Mobile Incumbents’ 1Q15 result remained solid despite intensifying competition and challenging economy outlook. While the aggregate top three mobile incumbents’ subscribers have fallen for the first time in 1Q15 (since a year ago), the service revenue managed to buck the trend and grew by 0.8% YoY (after suffered four consecutive quarters of negative YoY growth) with the normalised EBITDA margin remained at 47.6%, a similar quantum to the preceding quarter.
Firing all cylinders in both the prepaid and postpaid segments. All the mobile players have adopted aggressive marketing approaches in both the prepaid and postpaid segments recently.
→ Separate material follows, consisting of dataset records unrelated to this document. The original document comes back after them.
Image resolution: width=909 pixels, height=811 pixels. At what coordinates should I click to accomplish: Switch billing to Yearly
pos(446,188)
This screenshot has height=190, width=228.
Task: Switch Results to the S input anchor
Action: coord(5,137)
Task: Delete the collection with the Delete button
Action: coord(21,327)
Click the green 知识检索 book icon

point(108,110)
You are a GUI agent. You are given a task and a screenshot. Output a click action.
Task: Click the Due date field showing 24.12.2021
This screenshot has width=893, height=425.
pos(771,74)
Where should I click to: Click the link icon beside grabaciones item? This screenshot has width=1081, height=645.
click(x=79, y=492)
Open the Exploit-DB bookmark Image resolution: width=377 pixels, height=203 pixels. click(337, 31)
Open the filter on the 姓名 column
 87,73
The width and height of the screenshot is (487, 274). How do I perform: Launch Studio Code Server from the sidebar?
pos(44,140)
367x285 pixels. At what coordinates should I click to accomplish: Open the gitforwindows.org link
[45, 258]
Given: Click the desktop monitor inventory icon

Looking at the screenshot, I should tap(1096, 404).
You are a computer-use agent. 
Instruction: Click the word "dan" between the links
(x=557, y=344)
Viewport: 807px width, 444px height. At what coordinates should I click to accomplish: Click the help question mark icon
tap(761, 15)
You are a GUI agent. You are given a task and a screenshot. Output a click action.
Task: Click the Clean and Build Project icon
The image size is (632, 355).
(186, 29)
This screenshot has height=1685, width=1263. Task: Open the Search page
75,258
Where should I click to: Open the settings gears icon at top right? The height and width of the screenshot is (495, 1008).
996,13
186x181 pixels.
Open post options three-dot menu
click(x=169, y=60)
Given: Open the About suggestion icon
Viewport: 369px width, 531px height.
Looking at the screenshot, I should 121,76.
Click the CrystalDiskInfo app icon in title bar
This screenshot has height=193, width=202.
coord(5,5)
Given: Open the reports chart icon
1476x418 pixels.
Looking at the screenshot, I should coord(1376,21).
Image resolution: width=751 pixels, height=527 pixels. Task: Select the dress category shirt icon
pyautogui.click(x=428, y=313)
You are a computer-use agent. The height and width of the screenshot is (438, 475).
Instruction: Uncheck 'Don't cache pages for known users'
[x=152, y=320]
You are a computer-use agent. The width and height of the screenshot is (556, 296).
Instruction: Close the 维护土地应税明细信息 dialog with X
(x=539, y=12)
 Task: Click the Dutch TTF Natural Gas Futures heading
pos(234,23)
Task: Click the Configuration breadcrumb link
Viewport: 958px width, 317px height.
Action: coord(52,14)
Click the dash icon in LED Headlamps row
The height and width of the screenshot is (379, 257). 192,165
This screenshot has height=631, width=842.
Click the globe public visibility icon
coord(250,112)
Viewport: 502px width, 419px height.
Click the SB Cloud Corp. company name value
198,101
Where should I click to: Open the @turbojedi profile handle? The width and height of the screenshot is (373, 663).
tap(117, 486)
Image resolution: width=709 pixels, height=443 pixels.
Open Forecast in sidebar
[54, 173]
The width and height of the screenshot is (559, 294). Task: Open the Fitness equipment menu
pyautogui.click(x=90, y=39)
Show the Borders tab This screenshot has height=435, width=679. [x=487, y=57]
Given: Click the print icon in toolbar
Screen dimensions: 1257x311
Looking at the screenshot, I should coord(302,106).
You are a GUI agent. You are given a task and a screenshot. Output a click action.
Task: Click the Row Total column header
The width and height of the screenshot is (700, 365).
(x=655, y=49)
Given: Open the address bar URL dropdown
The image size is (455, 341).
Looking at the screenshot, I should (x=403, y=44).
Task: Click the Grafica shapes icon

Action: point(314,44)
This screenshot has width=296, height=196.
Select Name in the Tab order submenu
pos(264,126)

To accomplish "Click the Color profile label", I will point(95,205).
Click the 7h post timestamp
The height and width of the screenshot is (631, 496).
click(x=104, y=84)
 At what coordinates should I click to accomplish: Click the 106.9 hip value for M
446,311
On the prepaid segment, incumbents tend to differentiate themselves through altered various offerings rapidly and unique features to keep subscribers’ loyal. While these complicated ‘customize’ plans could draw subscribers’ attentions, it could also lead for higher operating and marketing costs moving forward, in our view. On the postpaid segment front, incumbents tend to lower their offer price on top of bundling with higher values. Thus, these could potentially lead for short-term margin's pressure or even trigger a price war under the worst-case scenario.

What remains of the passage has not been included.